参照資料 -
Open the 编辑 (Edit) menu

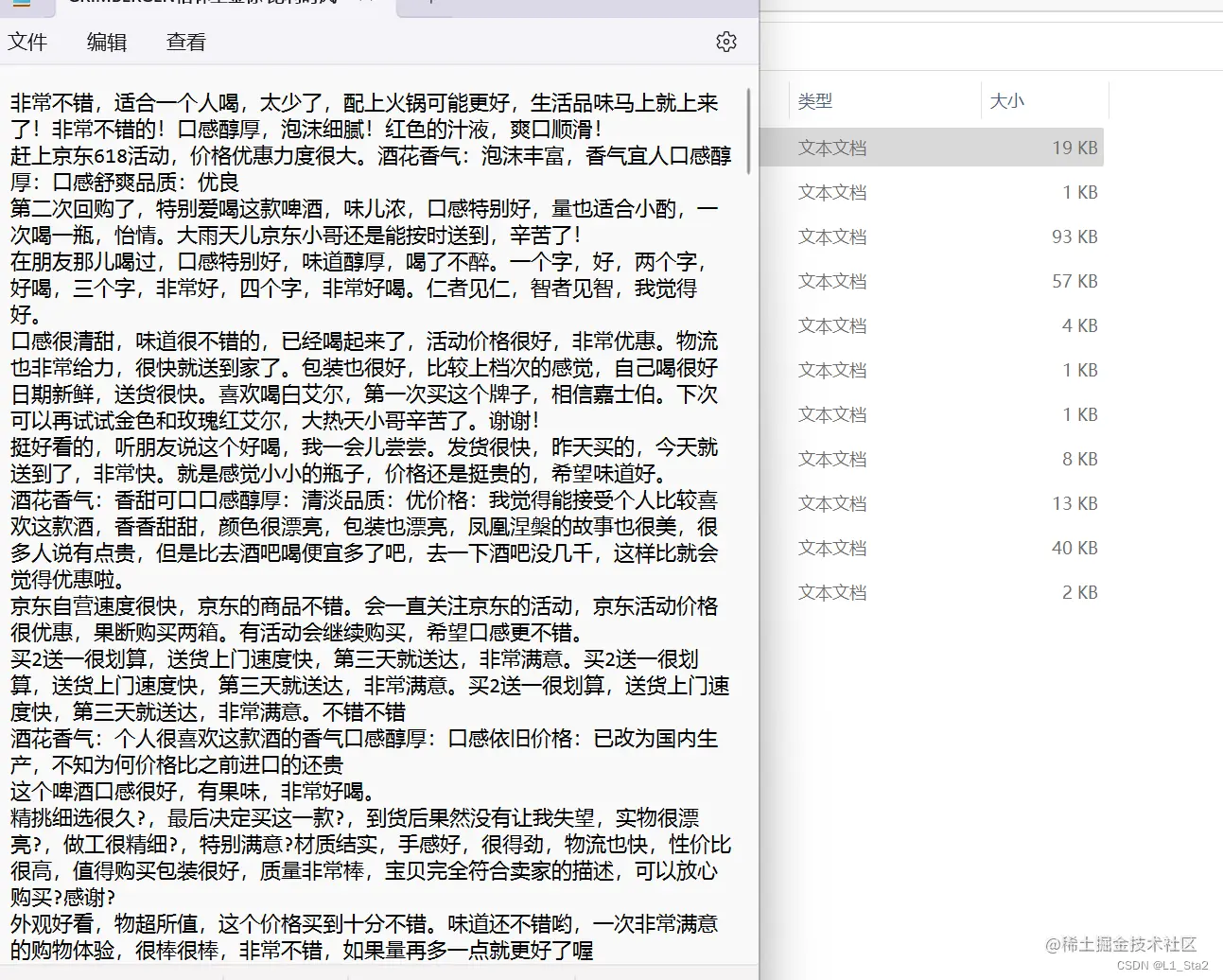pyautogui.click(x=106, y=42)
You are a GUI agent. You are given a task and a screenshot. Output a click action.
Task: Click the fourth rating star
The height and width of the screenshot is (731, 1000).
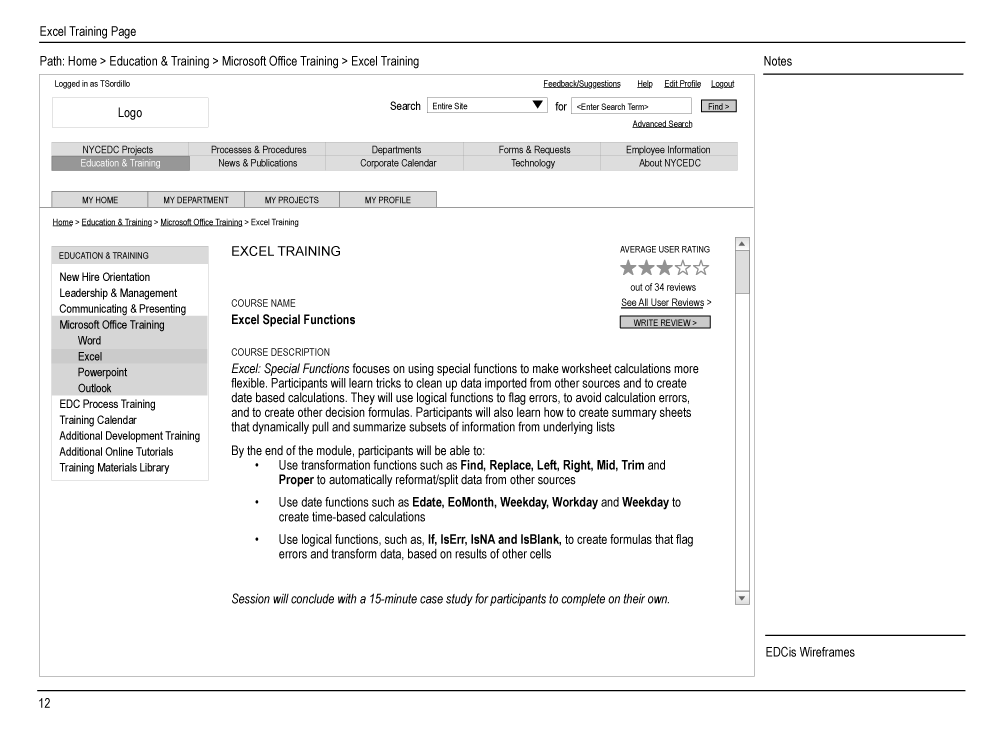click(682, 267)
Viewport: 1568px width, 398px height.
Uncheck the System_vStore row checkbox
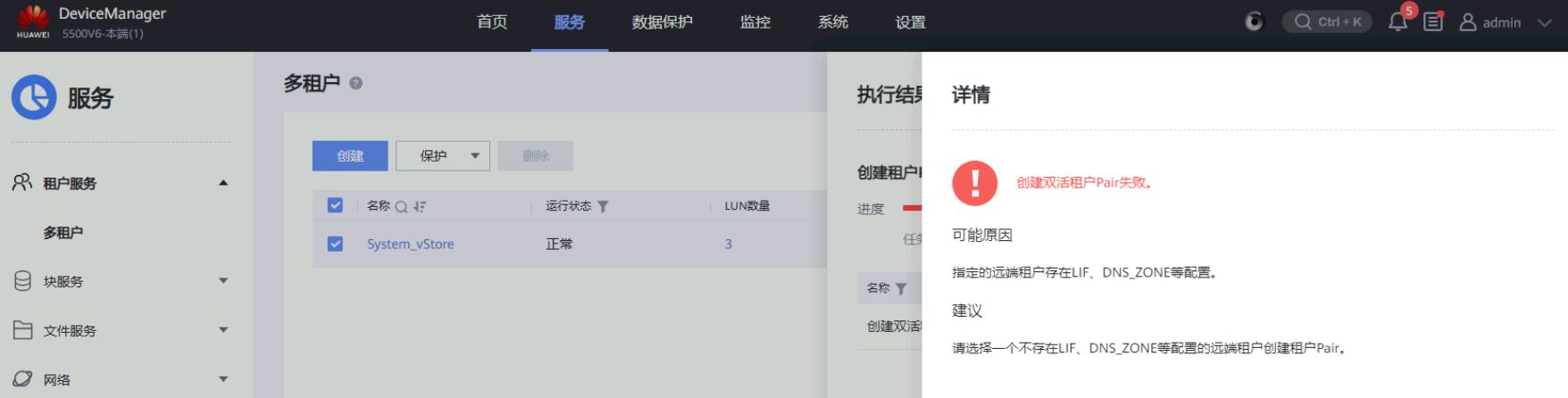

作業内容 -
上の資料のすべての行を、「番号」と「内容」の2列からなるMarkdownの表に入れてください。空行は飛ばして番号を1から振り、画像は表に含めないでください。

課題への回答 -
| 番号 | 内容 |
|---|---|
| 1 | Open the 编辑 (Edit) menu |
| 2 | pyautogui.click(x=106, y=42) |
| 3 | You are a GUI agent. You are given a task and a screenshot. Output a click action. |
| 4 | Task: Click the fourth rating star |
| 5 | The height and width of the screenshot is (731, 1000). |
| 6 | click(682, 267) |
| 7 | Viewport: 1568px width, 398px height. |
| 8 | Uncheck the System_vStore row checkbox |